The EMG would have picked up the denervation months before any symptoms would show up. Both your EMGs were clean, yes?

I'm not a doctor, so I can't diagnose you. (I personally think your nutrition is out of whack and your body and mind are physically depressed.) But I know ALS fairly well, and you're wasting your time investigating it.

I wish you the best of good fortune, and hope you don't come back. Our website, frankly and sadly, is all about people dealing with an early and torturous death. Not a good place to be. You don't want to expose your mind to this depressing place. Good luck.

 

[ozair]

Dear Affected and Atsugi,

Thanks alot for your replies, i really appreciate what you guys are doing on here for people like us who are in limbo about whats going on or in the process of getting diagnosed, your advice has been very helpful for me, no doubt i could possibly be suffering from some other illness which has symptoms similar to ALS or nothing at all, although i must admit that nothing is 100% in life and unfortunately i could have this dreadful disease or have it in the future, thats up to God and i would leave that to fate but for now i will just try to live my life and focus on getting healthy, i have actually decided not to go ahead with the EMG, as a lot of you mentioned the main symptom is paralysis of the limb which i don't have as yet, i was actually told by my family doctor not to have too many EMG's done as they could give a false positive at some point and it would further freak me out. Due to that reason and your advice i will leave it in God's hands now, if i feel that my limbs are becoming paralysed i will be sure enough to go see a Neuromuscular specialist at that point, for now i will focus on finding what else could be causing my body to react this way. Thanks again for all your advice and help, my thoughts and prayers are with all of you.

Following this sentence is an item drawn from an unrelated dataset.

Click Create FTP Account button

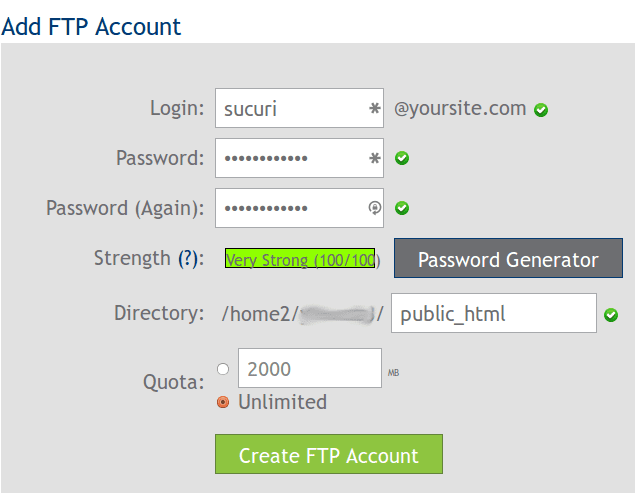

A special Thanks to Atsugi for the detailed reply which really helped put things in perspective, i also appreciate all the kind words regarding my country and i hope you can visit again sometime soon in the future, please let me know if you do first a round of beers is on me.

Thank you and God Bless

 

[affected]

You could well have something else going on, but your symptoms are not like ALS which is what you need to remember - you just think they are.

All the best

 

[Atsugi]

As omnipotent as God is, I think we should see doctors. Just as a backup, of course.